Sandra florington July 12, 2009 at 2:08 pm

Interesting post, I will let my family and friends know about this blog
cheers.

Reply

Sandra florington July 12, 2009 at 10:08 am

Interesting post, I will let my family and friends know about this blog
cheers.

Reply

Robert Kania August 3, 2009 at 11:00 pm

Yeah, techno oddly enough helps a lot. It is great background music and a lot of it has little to no lyrics, so nothing but the music to distract you.

Reply

Robert Kania August 3, 2009 at 7:00 pm

Yeah, techno oddly enough helps a lot. It is great background music and a lot of it has little to no lyrics, so nothing but the music to distract you.

Reply

j November 4, 2009 at 5:27 pm

COOOOL

Reply

j November 4, 2009 at 12:27 pm

COOOOL

Reply

jimmaraoryewywiswjcnfc February 6, 2010 at 3:40 am

that's because they suck

Reply

Rach March 7, 2010 at 12:14 pm

This article has really helped me for some research, as I am testing the affect that music has on your ability to recall information for my Year 10 Student Research Project. I'm gonna test at least 50 people, so I wonder which genre of music will result in the most productive amount of study??!

Reply

Connor May 17, 2010 at 3:57 am

this article helped me ace my HSC, use it, it can help.

Reply

Chris May 20, 2010 at 8:42 pm

This article was very helpful and informational for my research.Thank you!

Reply

Tyfghvbgg December 7, 2010 at 1:19 am

i like this becouse i am doing the same thing and mine i dew in tow weeks though (read this back words) woh dlo era uoy

Reply

Efren Uy December 20, 2010 at 8:58 am

very helpful site. i like this very much! will visit this again, soon. thank you!

Reply

suki_momo January 4, 2011 at 7:31 pm

gee wow thanks i listen to alot of music for relaxation im sure it’l help il try ouut some methods to improve on my math studying, thank yu. ???

Reply

Professional Essay Writing February 18, 2011 at 8:31 pm

Great information thanks for sharing this with us.In fact in all posts of this blog their is something to learn. your work is very good and i appreciate your work and hopping for some more informative posts. Again thanks

Reply

Writing Essay Services March 18, 2011 at 8:04 pm

This article has really helped me for some research,

According to your information that is very simple and clearly understand for students to grip.

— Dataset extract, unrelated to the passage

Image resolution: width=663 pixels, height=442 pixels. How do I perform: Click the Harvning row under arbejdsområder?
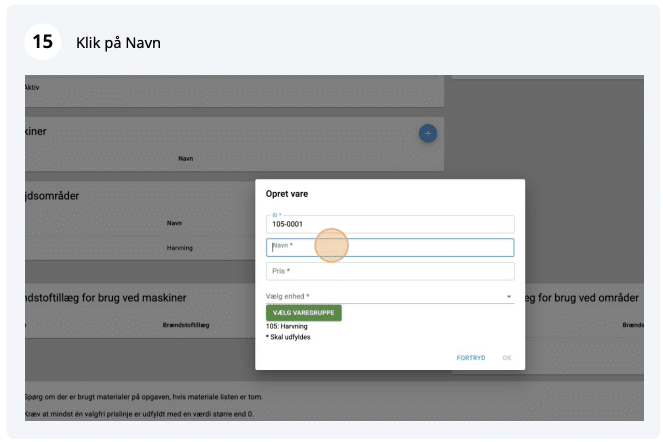pyautogui.click(x=179, y=247)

Thanks for your research on academic knowledge.

Reply

lwll_grc August 9, 2011 at 10:42 am

This is such a nice post, Trance Music is one genre that is good for studying. It is pure instrumental, then there are minor keys or depressing and major keys which are happy in Trance Music. It boosts your energy too so you will not be tired while studying.

Reply

Becky September 28, 2011 at 8:32 pm

Hey thanks 4 da article i have found hip hop really helpful for my hw!!!

Reply

trudy November 7, 2011 at 10:05 pm

Hi im really impressed by your research, I’m doing a study of the affects of listening to music while studying and would like to interview you by email if possible?

Reply

shakira January 13, 2012 at 1:29 pm

thanks this just gave me the science fair project i needed:D

Reply

sara tuaau February 7, 2012 at 5:50 pm

wow..this is great i used this topic for my science project and it rocked…educational and fun…good topic..but for me classical music was best…at least i studied better and aced in my exams and plus it was relaxing.

Reply

Abbie March 31, 2012 at 12:55 pm

Haha, I’m about to start writing a paper right now and I’m listening to Skrillex. I thought I was crazy for listening to dubstep while I do homework. I’m glad to see that other people do that too xD

Reply

Teeth September 11, 2012 at 9:18 am

Music from other languages help me.

Reply

lincoln September 12, 2012 at 9:50 pm

hi thank for this, I was telling my science teacher to let me listen to music.